Novel Coronavirus (COVID-19) Cases, provided by JHU CSSE

https://systems.jhu.edu/research/public-health/ncov/

29.11k stars 18.39k forks source link

Consistency of Identifiers (Surprise! Country/Region is now Country_Region...) #1326

Closed yetzt closed 4 years ago

yetzt commented 4 years ago

Dear whoever is at fault for this,

Please do not, never, under any circumstances rename or otherwise change the identifiers in your data. Especially not as a surprise. Especially especially when so many people rely on data to be available.

People are writing software, relying and depending on the stability of APIs and data structures. You just annoyed and frustrated many people.

Please consider this plea

(And while we're talking: removing US States and replacing them with municipal data isn't considered very nice as well. Expand your data, don't replace it. Create separate files. Open Data 101: Before you do things, ask yourself will this break things downstream? )

glennparham commented 4 years ago

Are they going to be changing this back soon??

rben01 commented 4 years ago

The removal of aggregated US states is really frustrating me. Naively, it's easy enough to just group-by state and sum cases over all of its cities, but there is nothing guaranteeing that all of a state's cities are included in the data. I'd have more confidence if all three levels of aggregation were provided in the raw data: city level, state level, and country level case numbers.

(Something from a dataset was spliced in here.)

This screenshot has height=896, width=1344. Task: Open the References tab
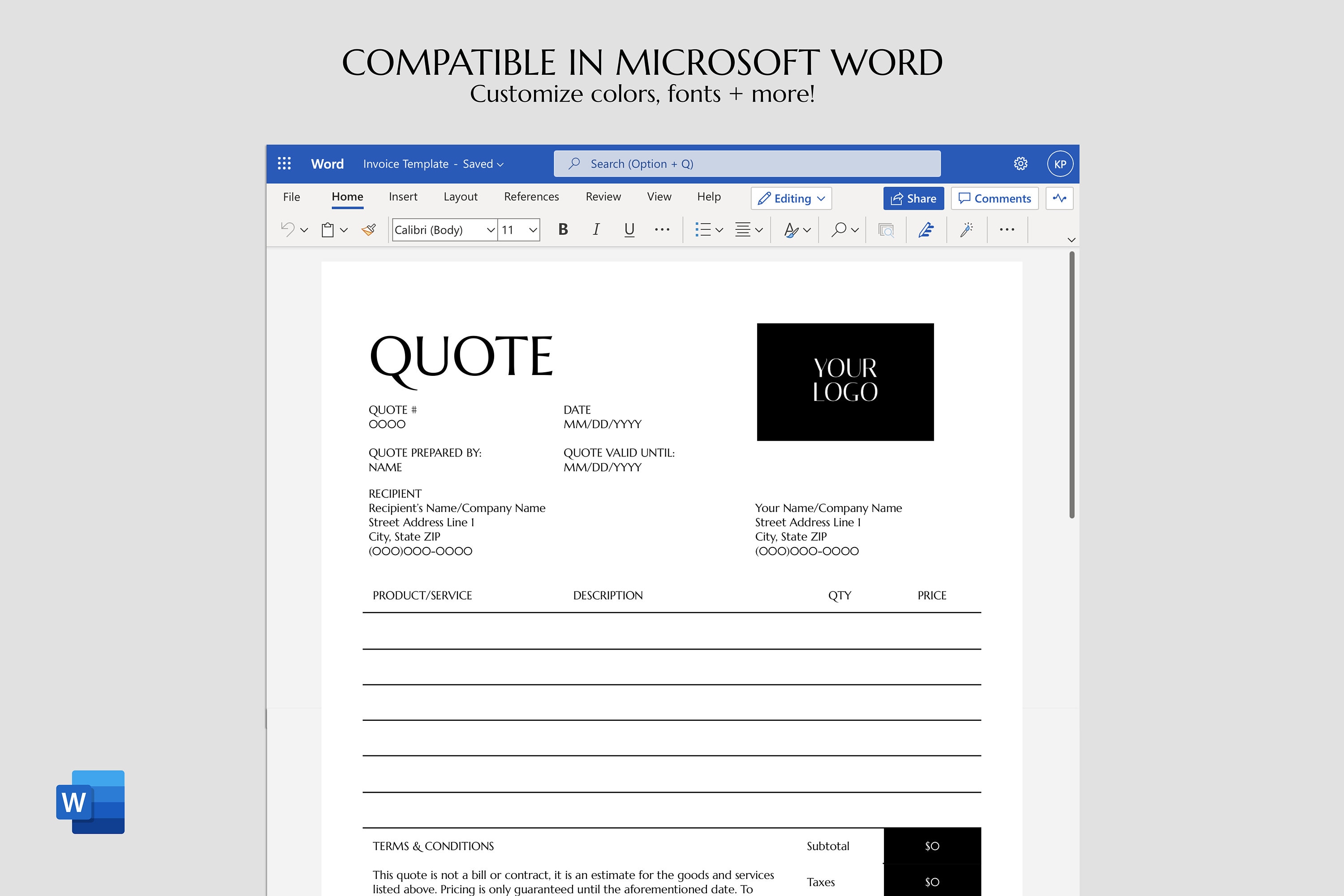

danleonard-nj commented 4 years ago

Wow - this totally broke an ETL package that took 12+ hours to write. Talk about a weird move.

chrisdane commented 4 years ago

i dont agree with the op: sometimes its unavoidable to change things so that "things will break downstream". i would argue the other way around: write things so that they dont break in such cases.

yetzt commented 4 years ago

@chrisdane It's rarely unavoidable to suddenly break things. Whoever produces high stakes data should use deprecation procedured to avoid scenarios like this. In this cade it would have been simple to put the new format in a separate path and produce the current format from the new data. If for example the US would suddenly use metric instead of imperial measures, loads of things would break, so they don't or use the alternative system in parallel.

yetzt commented 4 years ago

yet another surprise: the filenames for the timeline files were changed. this repository is not trustworthy. we can't rely on the stability of fieldnames or filenames, identifiers, date formats, ...

chrisdane commented 4 years ago

really dont understand your problem @yetzt. i can use the time_series*.csv files without any problems: https://github.com/chrisdane/COVID-19/tree/mybranch/r_plots#Germany the renaming of these files was even pinned on their issue board. you make an elephant aus ner mücke i feel =/

chrisdane commented 4 years ago

its even in their readme:

The Johns Hopkins University hereby disclaims any and all
representations and warranties with respect to the Website, 
including accuracy, fitness for use, and merchantability. 
Reliance on the Website for medical guidance or 
use of the Website in commerce is strictly prohibited.

yetzt commented 4 years ago

@chrisdane scrapers don't read pinned issues and the changes weren't even menioned in #1250

read it carefully. nothing about removing files, nothing about changing field identifiers, all changes in relation to the time series and not the daily reports. and you ask what the stakes are: the most regarded data visualisation on corona in germany went down or displayed erronous data as a result of these issues. not once, but multiple times. not a good thing to happen in a time of crisis where information is cruicial.

as i mentioned in #1615 i've migrated my code away from this repository, since it does not adhere to any quality standards or best practices on open data. when we get past this, i will share my expierience with the broader data journalism community.